Legally and morally there is a hypocritical attitude toward boxing. Immediately a slugger dies under blows the killer is held on technical "manslaughter" charges. It doesn't make sense.
I don't believe any fighter ever deliberately tried to kill another fighter. Nevertheless, boxing is the lone sport where the sole aim is to pour physical damage on the other guy.
The law recognizes this and sanctions it as a sport. Okay. Why, then, do they arrest a boxer for killing an opponent, since it is legally an accident? Arrests never follow football fatalities, although broken necks can usually be traced to the fateful play.
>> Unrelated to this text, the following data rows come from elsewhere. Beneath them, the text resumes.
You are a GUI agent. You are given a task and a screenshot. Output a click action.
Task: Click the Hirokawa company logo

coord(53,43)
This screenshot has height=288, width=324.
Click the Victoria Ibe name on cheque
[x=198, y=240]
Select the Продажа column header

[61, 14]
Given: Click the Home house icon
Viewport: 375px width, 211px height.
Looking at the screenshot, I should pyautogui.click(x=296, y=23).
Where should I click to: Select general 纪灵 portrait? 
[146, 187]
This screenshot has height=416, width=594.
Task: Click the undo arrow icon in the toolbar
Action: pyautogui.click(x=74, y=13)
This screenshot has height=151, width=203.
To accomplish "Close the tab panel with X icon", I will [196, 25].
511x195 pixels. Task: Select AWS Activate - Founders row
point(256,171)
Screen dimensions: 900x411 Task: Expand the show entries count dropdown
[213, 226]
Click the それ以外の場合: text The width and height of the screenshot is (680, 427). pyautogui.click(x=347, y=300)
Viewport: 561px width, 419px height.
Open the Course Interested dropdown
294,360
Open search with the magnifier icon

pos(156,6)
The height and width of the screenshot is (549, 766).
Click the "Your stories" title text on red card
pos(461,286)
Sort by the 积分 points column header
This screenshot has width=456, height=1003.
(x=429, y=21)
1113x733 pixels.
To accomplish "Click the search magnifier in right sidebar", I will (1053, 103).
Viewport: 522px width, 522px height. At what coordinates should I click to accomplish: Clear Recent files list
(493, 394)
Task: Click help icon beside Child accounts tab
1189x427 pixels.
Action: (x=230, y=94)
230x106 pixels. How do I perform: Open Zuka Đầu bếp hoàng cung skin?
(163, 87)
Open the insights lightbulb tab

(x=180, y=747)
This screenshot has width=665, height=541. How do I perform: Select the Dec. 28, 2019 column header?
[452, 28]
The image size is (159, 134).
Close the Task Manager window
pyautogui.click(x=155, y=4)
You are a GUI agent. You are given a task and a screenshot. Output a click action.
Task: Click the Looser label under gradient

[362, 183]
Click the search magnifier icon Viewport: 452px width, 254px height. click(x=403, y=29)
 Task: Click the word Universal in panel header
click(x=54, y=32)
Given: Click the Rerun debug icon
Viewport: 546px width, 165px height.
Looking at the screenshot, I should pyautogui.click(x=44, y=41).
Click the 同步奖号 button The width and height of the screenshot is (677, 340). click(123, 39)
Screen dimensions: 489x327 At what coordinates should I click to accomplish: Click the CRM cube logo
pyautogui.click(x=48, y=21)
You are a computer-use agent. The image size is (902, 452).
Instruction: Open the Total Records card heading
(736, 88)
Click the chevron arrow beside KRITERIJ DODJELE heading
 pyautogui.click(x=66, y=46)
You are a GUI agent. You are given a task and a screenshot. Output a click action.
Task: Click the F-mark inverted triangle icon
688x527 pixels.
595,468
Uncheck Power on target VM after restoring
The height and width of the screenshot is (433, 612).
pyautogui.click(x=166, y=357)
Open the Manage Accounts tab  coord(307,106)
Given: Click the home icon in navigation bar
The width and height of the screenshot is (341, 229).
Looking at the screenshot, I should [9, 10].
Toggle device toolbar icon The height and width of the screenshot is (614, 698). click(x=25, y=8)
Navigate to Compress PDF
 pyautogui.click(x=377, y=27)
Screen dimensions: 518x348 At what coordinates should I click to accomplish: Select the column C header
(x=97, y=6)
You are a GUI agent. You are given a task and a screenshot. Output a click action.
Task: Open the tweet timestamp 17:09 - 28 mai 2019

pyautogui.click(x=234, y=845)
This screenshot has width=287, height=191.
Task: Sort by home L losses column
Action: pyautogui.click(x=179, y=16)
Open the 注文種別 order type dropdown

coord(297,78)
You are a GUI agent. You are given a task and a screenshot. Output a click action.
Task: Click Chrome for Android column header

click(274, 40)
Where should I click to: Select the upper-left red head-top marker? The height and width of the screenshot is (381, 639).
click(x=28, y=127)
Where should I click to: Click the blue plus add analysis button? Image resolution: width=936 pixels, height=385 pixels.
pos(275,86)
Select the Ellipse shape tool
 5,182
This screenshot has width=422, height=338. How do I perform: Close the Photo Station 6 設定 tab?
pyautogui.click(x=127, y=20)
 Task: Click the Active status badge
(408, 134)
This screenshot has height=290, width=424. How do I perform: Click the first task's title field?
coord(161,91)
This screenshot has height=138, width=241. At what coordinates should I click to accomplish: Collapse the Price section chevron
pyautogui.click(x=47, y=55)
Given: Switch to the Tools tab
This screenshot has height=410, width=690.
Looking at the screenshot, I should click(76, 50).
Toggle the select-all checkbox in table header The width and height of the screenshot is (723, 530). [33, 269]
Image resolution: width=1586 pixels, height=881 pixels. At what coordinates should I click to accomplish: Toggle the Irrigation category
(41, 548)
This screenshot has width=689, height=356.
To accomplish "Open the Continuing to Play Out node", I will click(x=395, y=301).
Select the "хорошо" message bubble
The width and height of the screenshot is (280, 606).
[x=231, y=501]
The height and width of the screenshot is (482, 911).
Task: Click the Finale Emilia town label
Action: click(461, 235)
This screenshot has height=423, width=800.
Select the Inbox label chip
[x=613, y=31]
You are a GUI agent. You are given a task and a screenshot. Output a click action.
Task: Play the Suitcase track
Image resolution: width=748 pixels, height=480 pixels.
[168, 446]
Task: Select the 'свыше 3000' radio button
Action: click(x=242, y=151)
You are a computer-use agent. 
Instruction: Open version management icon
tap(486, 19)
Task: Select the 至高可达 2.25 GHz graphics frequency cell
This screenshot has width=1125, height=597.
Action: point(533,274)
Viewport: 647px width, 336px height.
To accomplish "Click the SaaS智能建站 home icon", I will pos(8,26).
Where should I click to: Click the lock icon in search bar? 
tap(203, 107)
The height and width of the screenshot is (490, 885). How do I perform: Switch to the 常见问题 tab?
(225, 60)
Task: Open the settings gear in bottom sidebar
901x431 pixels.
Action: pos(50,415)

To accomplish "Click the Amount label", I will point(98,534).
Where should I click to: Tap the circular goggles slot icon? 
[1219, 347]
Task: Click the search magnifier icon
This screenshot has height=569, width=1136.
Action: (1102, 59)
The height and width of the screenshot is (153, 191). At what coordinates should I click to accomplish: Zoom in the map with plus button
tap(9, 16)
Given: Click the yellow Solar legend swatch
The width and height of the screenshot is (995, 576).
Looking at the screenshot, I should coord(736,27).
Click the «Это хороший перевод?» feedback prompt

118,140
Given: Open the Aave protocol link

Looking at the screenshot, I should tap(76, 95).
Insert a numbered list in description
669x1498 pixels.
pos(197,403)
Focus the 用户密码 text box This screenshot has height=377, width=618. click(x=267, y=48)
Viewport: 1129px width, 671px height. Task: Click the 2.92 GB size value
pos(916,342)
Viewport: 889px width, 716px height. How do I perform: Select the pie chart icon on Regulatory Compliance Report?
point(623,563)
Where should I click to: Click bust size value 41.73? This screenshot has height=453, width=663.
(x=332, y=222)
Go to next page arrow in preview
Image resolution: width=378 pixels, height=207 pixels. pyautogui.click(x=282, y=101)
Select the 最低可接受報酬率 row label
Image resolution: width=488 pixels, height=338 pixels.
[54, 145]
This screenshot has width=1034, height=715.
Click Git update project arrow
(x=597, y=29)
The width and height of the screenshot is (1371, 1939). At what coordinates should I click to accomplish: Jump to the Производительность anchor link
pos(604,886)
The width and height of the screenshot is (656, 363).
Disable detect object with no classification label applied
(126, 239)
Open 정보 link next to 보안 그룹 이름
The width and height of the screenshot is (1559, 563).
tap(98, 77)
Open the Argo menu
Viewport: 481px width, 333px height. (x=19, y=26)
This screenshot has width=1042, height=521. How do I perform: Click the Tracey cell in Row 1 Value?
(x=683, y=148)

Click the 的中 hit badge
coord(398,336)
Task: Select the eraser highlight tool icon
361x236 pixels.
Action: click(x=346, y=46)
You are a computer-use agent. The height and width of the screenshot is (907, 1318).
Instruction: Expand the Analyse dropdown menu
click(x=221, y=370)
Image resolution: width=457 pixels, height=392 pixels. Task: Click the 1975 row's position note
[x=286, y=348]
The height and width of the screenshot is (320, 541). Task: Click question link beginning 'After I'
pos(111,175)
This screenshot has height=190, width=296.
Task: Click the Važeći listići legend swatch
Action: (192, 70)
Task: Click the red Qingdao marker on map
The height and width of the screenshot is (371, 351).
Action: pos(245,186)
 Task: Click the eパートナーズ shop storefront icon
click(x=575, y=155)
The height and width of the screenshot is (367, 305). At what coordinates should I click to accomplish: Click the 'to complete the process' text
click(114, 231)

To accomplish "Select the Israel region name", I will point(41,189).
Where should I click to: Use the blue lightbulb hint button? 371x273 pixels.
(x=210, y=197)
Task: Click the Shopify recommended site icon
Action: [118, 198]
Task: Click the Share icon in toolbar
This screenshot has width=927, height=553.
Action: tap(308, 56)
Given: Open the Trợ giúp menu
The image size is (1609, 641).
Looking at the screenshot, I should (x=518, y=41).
The last fighter I saw killed in the ring was Ernie Schaaf. His opponent, the light-hitting man-mountain, was not to blame. Six months previous, Schaaf was slammed unconscious for two hours in the closing seconds of a fight with Maxie Baer. He nearly died then.
The autopsy showed that Ernie had suffered from pin-point hemorrhages since the Baer brawl. He had also weathered a pneumonia attack. He wasn't fit to fight, but who could tell? Nobody, not even himself, probably.
Fighters never know when they are to kill or be killed. Max Baer's blows killed Frankie Campbell, brother of Dolph Camilli, the ball player. Max, without knowing it, was actually battering a corpse propped up by the ropes in the fourth round. At least so a spectator told me.
LUTHER McCARTHY
Once I saw a future heavyweight champion, Jess Willard, then unheard of but who had killed a man in a ring, fight Luther McCarty, regarded as a coming champion. Luther was to die in the ring before becoming champion, however.
McCarty, superbly muscled, had the fight at Calgary he fought a supposed setup, Arthur Pelkey. McCarty collapsed during tame boxing in the first round. He died on the canvas eight minutes later. A coroners' jury reported "no blow caused it". Yet death was due to a hemorrhage of the brain. Certainly a blow caused it, but what are you going to do about it?
FIGHT COMMIS. NO HELP
Boxing commissions. Aren't they helpful? Too much politics, son.
Jimmy Doyle narrowly escaped death a year before the Robinson disaster. A severe brain concussion from a blow. Officials knew all about that when he prepared to battle Robinson. Yet they let him fight—and get killed.
Considering the number of battlers engaged, comparatively few boxers die in the ring. Shuddering heaven must watch over them kindly. Not with the cynical optimism of Stanley Ketchel's manager when he heard Stanley had been shot and lay dying.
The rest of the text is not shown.